==== DATA TO USE
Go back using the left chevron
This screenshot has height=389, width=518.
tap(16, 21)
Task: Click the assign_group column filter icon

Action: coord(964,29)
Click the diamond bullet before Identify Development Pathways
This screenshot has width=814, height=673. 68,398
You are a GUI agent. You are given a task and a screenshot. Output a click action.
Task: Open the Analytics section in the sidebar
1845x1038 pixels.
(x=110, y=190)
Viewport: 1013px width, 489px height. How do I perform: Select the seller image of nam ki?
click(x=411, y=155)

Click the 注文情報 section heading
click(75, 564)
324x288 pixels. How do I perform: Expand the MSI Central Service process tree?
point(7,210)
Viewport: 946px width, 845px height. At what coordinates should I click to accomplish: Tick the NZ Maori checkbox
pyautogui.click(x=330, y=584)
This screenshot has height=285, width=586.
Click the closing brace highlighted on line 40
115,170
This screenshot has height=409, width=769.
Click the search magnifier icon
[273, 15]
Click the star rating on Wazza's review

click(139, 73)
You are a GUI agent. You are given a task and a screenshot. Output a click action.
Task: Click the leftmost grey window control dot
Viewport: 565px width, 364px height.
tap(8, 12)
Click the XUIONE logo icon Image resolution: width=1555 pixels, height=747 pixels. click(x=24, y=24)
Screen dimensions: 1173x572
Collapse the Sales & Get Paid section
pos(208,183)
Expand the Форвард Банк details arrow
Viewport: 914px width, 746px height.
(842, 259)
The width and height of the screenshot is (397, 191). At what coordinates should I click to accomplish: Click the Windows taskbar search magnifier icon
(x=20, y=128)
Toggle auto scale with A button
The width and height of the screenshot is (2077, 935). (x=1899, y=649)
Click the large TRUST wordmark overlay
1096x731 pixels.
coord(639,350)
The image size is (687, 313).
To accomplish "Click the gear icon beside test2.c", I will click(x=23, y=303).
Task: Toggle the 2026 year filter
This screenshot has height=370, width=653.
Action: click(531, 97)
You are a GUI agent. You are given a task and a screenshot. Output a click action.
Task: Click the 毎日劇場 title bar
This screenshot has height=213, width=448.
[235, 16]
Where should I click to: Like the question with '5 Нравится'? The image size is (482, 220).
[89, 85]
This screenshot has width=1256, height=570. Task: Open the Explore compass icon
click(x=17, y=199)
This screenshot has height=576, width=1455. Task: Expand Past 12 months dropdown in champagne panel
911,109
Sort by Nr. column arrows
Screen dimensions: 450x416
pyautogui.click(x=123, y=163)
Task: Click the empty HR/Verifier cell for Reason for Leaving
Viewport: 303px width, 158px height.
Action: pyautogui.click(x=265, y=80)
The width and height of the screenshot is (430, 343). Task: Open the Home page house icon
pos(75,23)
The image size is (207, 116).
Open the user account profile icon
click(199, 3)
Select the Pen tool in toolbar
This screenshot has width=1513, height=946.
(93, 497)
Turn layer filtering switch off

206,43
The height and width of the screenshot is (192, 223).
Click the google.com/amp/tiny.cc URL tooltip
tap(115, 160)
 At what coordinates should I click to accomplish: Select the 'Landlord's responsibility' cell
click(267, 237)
========
# EXERCISE TASK
Rewrite the records, from the first line through the line containing "click(75, 564)", as a Markdown table with the columns Row and Text. Number each included line in Row, put the line itself in Text, and leave out blank lines.

# WRITTEN ANSWER
| Row | Text |
|---|---|
| 1 | Go back using the left chevron |
| 2 | This screenshot has height=389, width=518. |
| 3 | tap(16, 21) |
| 4 | Task: Click the assign_group column filter icon |
| 5 | Action: coord(964,29) |
| 6 | Click the diamond bullet before Identify Development Pathways |
| 7 | This screenshot has width=814, height=673. 68,398 |
| 8 | You are a GUI agent. You are given a task and a screenshot. Output a click action. |
| 9 | Task: Open the Analytics section in the sidebar |
| 10 | 1845x1038 pixels. |
| 11 | (x=110, y=190) |
| 12 | Viewport: 1013px width, 489px height. How do I perform: Select the seller image of nam ki? |
| 13 | click(x=411, y=155) |
| 14 | Click the 注文情報 section heading |
| 15 | click(75, 564) |